Everyone that has taken linear algebra is quite comfortable with the idea of the standard inner product between two vectors \(\mathbf{x}, \mathbf{y} \in \mathbb{R}^n\).
\[\mathbf{x}^\top\mathbf{y} = \begin{bmatrix} x_1 & x_2 & \cdots & x_n\end{bmatrix}\begin{bmatrix} y_1 \\ y_2 \\ \vdots \\ y_n\end{bmatrix} = \sum_{i=0}^nx_i\cdot y_i \in \mathbb{R}\]This is the dot product we use in high school physics and mathematics. This has a nice geometric interpretation as shown in the following figure, where we assume that vector \(\mathbf{x}\) is of unit length, i.e. \(\mathbf{x}^\top\mathbf{x} = 1\).
We could this of the number \(\mathbf{x}^\top\mathbf{y}\) as a measure of the amount of information shared by the two vectors \(\mathbf{x}\) and \(\mathbf{y}\). When \(\mathbf{x}^\top\mathbf{y}=0\) then the two vectors convey mutually exclusive information.
An innocent little switching of transpose operation in the inner product \(\mathbf{x}^\top\mathbf{y}\) results in a completely different operation that produces an \(n \times n\) matrix!

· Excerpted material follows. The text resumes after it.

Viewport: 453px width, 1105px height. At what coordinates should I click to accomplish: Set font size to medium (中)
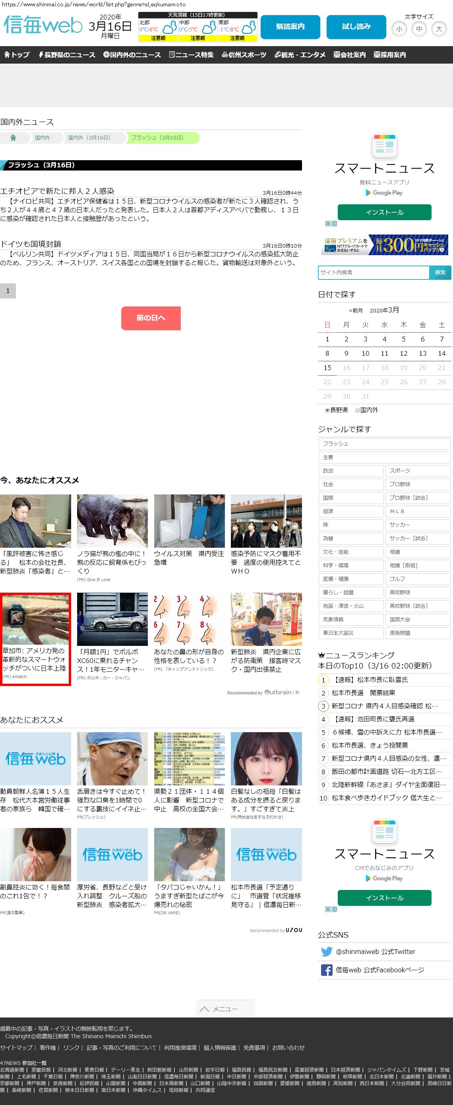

\[\mathbf{x}\mathbf{y}^\top = \begin{bmatrix} x_1 \\ x_2 \\ \vdots \\ x_n\end{bmatrix}\begin{bmatrix} y_1 & y_2 & \cdots & y_n \end{bmatrix} = \begin{bmatrix} x_1y_1 & x_1y_2 & \cdots & x_1y_n \\ x_2y_1 & x_2y_2 & \cdots & x_2y_n \\ \vdots & \vdots & \ddots & \vdots \\ x_ny_1 & x_ny_2 & \cdots & x_ny_n \end{bmatrix} \in \mathbb{R}^{n \times n} \tag{1}\]This matrix can be seen as an operator \(\mathcal{O}\) that maps \(\mathcal{O}: \mathbb{R}^n\mapsto \mathbb{R}^n.\) This is the outer product. When the vectors are from different spaces, \(\mathbf{x}\in\mathbb{R}^n\) and \(\mathbf{y}\in\mathbb{R}^m\), then \(\mathbf{x}\mathbf{y}^\top\in\mathbb{R}^{n\times m}\), and \(\mathcal{O}: \mathbb{R}^m\mapsto \mathbb{R}^n.\)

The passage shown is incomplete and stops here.